··· MATERIAL FOR THE TASK ···

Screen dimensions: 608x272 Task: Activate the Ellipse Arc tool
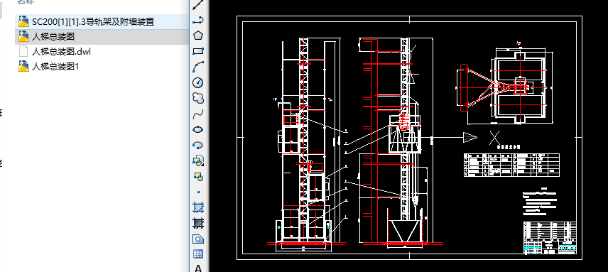tap(198, 145)
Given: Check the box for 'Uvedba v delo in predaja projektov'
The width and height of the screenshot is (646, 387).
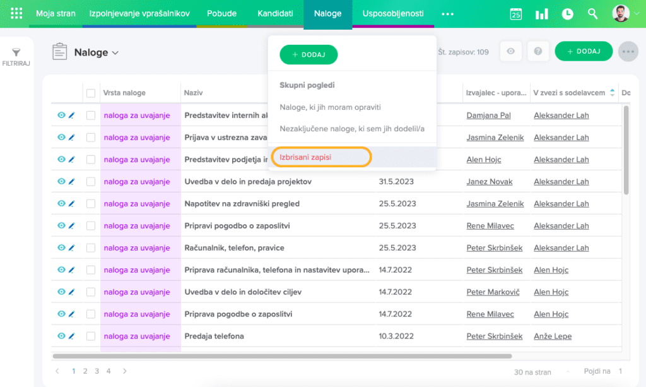Looking at the screenshot, I should (91, 182).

···

STATED PROBLEM — Reproduce the material above with "Activate" swapped for "Select" and everything else unchanged, omitting the pictures.

EXERCISE RESULT —
Screen dimensions: 608x272 Task: Select the Ellipse Arc tool
tap(198, 145)
Given: Check the box for 'Uvedba v delo in predaja projektov'
The width and height of the screenshot is (646, 387).
Looking at the screenshot, I should (91, 182).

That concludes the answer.